**Given exercise A:** Report every line of the records below that contains the word "Instruction", copying each such line in full.

**Extracted text:**
## START

Many betas go on to become MGTOWs (Men Going Their Own Way i.e. cutting females out of their lives completely) after being divorced and brutally crushed by the woman of their dreams.

Men who are waking up to these facts are generally called “red pill” – the red pill of truth being that the provider frame, much as it is still championed by mainstream society as the model of excellence, no longer works as a dating strategy. It may have done so prior to the sexual revolution but those days are gone and being the provider now leads men down a path of misery, rejection and sexual despair. So there is a cognitive dissonance; with men still doing everything they were told they ought to do by their families in order to be good men, and devoting their entire lives to this… and being giving, kind, courteous, charming, loving, caring, generous… and getting absolutely shat on, even despised, by the women whose femininity was not aroused by them. These kinds of breakup can cause them a huge emotional crash, even push them to being suicidal – with the provider feeling that he has been exploited and used, perhaps for decades.

## END

**Given exercise B:** In the passage on the provider frame, what does the abbreviation MGTOW stand for?

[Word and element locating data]
## START

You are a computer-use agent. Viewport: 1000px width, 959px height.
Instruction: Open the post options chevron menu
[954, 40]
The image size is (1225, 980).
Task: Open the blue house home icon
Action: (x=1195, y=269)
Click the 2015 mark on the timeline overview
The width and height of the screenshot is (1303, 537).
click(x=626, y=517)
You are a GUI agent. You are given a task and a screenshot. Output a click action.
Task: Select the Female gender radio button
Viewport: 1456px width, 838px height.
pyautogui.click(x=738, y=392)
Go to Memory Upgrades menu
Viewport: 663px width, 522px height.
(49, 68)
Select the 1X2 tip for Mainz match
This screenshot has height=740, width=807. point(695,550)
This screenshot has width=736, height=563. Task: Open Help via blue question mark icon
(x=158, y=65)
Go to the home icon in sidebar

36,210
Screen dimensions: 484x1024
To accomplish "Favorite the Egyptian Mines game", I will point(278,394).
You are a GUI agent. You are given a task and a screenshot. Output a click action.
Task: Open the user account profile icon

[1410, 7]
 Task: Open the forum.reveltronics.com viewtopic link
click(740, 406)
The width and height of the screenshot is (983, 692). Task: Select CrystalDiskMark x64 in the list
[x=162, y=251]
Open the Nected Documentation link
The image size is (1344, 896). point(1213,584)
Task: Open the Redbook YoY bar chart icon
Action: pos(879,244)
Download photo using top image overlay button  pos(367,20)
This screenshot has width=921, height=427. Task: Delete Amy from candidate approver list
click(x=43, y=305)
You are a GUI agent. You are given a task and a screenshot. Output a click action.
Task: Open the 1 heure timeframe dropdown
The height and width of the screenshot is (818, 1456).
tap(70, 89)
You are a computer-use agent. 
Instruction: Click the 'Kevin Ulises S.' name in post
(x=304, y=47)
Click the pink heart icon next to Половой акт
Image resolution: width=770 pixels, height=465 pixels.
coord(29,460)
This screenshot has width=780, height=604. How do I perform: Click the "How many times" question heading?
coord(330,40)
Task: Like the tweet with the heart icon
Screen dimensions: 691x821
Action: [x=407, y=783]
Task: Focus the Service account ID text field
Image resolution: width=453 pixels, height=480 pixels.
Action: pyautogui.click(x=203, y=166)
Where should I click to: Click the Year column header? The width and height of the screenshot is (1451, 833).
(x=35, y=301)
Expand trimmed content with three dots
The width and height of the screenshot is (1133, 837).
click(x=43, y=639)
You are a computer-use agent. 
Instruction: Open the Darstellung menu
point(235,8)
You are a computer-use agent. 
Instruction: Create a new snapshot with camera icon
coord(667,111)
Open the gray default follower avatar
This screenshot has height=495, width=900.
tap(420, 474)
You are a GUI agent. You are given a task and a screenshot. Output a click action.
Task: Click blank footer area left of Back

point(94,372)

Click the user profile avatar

## END

**Written reply A:**
Instruction: Open the post options chevron menu
Instruction: Click the 'Kevin Ulises S.' name in post
Instruction: Open the Darstellung menu
Instruction: Create a new snapshot with camera icon

**Written reply B:** Men Going Their Own Way